Imagine this. Your country has been overrun and conquered by a foreign power. Those not killed during the siege are chained together and marched far from home as slaves. You are expected to merge into their culture, their ideals, their way of life, and to worship their gods. Everything that once brought joy has been turned to dust. Where’s B.B. King and Lucille to sing the blues when you need them?
While those Jewish folks enslaved to a foreign conqueror did not know the rhythms and soulful sound of modern day blues they did sing about their despair and their hope. Consider Psalm 42.
As the deer pants for the water brooks So my soul pants for You, O God.
My soul thirsts for God, for the living God; When shall I come and appear before God?
My tears have been my food day and night, While they say to me all day long,
“Where is your God?”
These things I remember and I pour out my soul within me.
For I used to go along with the throng and lead them in procession to the house of God,
With the voice of joy and thanksgiving, a multitude keeping festival.
Why are you in despair, O my soul? And why have you become disturbed within me?
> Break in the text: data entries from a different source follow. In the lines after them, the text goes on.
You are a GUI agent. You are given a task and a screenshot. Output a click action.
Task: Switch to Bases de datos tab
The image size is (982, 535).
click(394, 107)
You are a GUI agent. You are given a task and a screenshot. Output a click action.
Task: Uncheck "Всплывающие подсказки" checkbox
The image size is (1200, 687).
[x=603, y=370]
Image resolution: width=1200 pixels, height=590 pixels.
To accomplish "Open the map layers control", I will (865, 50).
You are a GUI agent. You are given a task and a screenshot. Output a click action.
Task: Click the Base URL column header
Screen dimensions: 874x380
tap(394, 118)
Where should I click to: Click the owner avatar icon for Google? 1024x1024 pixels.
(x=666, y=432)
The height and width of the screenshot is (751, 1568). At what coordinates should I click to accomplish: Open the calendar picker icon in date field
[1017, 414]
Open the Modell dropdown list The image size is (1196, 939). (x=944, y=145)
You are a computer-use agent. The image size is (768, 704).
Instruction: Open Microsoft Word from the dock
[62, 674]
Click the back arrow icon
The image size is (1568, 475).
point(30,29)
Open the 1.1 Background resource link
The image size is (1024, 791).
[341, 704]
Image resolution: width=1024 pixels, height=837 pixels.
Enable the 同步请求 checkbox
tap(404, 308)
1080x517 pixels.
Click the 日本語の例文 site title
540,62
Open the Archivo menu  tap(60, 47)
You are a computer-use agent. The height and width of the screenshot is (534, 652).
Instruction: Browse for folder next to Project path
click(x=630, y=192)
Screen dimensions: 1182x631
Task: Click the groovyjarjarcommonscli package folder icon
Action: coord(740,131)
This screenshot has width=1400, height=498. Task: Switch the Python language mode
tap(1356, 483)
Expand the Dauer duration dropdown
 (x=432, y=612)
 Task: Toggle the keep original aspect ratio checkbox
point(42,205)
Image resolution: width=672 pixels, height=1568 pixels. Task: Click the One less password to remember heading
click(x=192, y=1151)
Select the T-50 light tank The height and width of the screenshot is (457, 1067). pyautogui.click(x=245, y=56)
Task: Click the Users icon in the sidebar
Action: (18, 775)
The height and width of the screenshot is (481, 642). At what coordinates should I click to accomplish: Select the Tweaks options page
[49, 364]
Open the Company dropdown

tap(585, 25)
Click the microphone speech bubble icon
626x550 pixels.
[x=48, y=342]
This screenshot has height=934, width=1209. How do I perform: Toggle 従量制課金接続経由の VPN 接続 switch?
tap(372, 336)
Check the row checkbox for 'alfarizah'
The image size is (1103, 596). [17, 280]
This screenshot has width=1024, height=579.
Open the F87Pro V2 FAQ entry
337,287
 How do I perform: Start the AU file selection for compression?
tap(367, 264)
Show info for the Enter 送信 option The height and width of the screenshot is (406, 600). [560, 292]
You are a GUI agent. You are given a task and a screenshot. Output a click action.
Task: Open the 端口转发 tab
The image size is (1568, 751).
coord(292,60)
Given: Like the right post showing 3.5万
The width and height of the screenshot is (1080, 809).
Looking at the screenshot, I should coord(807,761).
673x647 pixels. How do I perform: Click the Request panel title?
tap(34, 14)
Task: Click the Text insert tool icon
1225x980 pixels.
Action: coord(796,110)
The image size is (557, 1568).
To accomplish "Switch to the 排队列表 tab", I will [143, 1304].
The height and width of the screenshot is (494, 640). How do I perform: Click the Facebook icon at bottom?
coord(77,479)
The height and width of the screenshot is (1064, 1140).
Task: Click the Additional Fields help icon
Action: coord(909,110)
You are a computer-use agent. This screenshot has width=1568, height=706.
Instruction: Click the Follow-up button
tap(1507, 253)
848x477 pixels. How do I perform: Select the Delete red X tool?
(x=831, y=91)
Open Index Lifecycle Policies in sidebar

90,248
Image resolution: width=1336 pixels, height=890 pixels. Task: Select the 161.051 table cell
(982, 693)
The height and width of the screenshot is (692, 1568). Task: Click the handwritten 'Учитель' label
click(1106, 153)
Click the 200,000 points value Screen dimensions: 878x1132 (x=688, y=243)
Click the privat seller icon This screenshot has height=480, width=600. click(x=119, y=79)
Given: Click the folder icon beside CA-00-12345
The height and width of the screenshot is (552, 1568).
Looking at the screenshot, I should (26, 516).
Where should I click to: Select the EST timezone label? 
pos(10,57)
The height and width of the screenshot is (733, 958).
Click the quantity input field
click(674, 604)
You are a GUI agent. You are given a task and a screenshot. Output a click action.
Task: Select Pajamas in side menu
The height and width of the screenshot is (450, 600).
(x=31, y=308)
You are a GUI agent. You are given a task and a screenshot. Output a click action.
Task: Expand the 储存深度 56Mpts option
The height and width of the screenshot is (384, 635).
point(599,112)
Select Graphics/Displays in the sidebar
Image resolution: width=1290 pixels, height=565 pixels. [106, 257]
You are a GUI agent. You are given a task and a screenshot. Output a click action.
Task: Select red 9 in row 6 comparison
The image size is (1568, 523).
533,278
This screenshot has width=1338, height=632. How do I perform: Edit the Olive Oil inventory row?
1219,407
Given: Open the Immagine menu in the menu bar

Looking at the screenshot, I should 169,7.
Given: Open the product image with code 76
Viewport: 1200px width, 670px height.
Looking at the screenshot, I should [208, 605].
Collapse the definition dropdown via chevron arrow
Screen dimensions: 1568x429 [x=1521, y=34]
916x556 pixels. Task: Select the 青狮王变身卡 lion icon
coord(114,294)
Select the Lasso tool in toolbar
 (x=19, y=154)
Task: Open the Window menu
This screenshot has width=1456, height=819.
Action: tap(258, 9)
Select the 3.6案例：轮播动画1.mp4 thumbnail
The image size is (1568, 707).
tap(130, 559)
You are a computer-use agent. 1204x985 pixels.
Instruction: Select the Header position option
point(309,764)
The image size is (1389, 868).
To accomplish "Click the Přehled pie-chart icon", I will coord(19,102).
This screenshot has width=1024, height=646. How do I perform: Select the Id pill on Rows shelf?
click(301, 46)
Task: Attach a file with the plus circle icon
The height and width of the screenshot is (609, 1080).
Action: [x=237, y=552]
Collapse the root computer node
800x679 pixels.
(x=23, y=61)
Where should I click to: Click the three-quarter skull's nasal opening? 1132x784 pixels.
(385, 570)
Hope in God, for I shall again praise Him For the help of His presence.
O my God, my soul is in despair within me;
Therefore I remember You from the land of the Jordan And the peaks of Hermon, from Mount Mizar.
Deep calls to deep at the sound of Your waterfalls; All Your breakers and Your waves have rolled over me.
The Lord will command His lovingkindness in the daytime; And His song will be with me in the night,
A prayer to the God of my life.
I will say to God my rock, “Why have You forgotten me?
Why do I go mourning because of the oppression of the enemy?”
As a shattering of my bones, my adversaries revile me,
While they say to me all day long, “Where is your God?”
Why are you in despair, O my soul?
And why have you become disturbed within me? Hope in God, for I shall yet praise Him,
The help of my countenance and my God.”
(Psalm 42, NASB95)
Did you catch the notes of despair? The lament over those things lost but still remembered? The pain of feeling abandoned by God? The deep blue depression that they couldn’t seem to help? The conflict between mind, soul, and spirit as they wrestled with reality, promise, hope, and oppression. But even in the midst of his turmoil, the psalmist clings to faith. Instead of abandoning God he thirsts and yearns like a parched deer seeking a life-giving stream. He keeps reminding himself to hope in God. He remembers the beauty of the promised land and gathers faith from God’s promises. Lastly, he binds hope to his battered soul and declares – for I shall continue to praise God no matter what.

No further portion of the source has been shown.